井伏には「紙凧」(一九二八)という詩があり、そちらはこうなっている。

 私の心の大空に舞ひあがる 
 はるかなる紙凧 一つ
 舞ひあがれ舞ひあがれ
 私の心の大空たかく舞ひあがれ

舞ひあがる」であって「舞ひ狂ふ」ではない。実は「紙凧」に先立つ「病臥温情」(一九二三)という作品の前半には次のような文句が見られる(ネット上で拾ったので正確ではないかもしれませんが)。

 私の心の大空にまひ狂ふはるかなる紙凧
 北風をうけ裏風にまひ落ちまひ落ちて
   ひるがへる
 糸のたわみは畔を越え
 そこにかしこに枯枝にふく。

大空を舞っている凧が墜落してゆく描写だが、後半では、

 薄墨色の夢で刻んだ糸枠に
 たぐる糸のたわみをゆさぶりつゝ
 目にたづねるはるかなる紙凧のむくろ
 -------あゝ、まひあがれ
 まひあがれ私の心の大空高くまひあがれ

と視界から消えたその凧に対して「舞ひあがれ」と強く念じる、まさに鼓舞するように。
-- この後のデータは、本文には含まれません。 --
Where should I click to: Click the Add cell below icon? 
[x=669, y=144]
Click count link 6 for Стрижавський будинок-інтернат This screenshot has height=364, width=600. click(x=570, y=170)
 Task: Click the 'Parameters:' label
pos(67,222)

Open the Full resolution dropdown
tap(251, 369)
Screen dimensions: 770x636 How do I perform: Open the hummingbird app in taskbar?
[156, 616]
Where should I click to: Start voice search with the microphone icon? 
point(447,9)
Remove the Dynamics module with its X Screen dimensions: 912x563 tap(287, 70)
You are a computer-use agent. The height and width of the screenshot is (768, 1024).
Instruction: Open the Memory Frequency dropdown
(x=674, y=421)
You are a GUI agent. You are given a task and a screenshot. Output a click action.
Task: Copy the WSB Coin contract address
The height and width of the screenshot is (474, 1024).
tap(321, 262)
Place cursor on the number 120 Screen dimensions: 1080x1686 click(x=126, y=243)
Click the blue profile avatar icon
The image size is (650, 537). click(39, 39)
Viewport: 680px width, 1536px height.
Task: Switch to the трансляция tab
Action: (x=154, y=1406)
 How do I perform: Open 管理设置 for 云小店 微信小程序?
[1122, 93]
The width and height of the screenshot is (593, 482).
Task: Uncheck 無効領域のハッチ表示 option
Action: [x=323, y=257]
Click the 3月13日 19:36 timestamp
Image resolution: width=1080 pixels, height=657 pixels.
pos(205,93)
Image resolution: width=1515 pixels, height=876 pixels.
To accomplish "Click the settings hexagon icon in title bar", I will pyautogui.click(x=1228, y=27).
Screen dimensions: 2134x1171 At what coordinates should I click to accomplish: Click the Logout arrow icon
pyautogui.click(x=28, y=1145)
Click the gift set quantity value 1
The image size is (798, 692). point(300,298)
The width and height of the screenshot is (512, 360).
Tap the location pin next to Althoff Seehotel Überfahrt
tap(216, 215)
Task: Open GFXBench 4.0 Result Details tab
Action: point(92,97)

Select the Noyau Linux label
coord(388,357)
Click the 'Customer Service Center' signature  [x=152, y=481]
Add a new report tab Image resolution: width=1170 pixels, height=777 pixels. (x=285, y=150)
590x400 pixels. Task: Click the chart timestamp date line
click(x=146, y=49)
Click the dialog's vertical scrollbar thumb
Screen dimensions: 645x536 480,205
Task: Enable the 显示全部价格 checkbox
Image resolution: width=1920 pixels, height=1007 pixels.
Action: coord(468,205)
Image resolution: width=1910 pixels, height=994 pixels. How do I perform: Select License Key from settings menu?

作者の心の底にはよほどの屈託があったと言えようか。これら二連のややくだくだしい描写をスッキリと止揚することによって「紙凧」の四行に落ち着いた。そしてさらに頂戴した写真の三行詩、これはもうひと山越えた感じがする。ほとんど俳句である。

箱書きがこちら。井伏圭介。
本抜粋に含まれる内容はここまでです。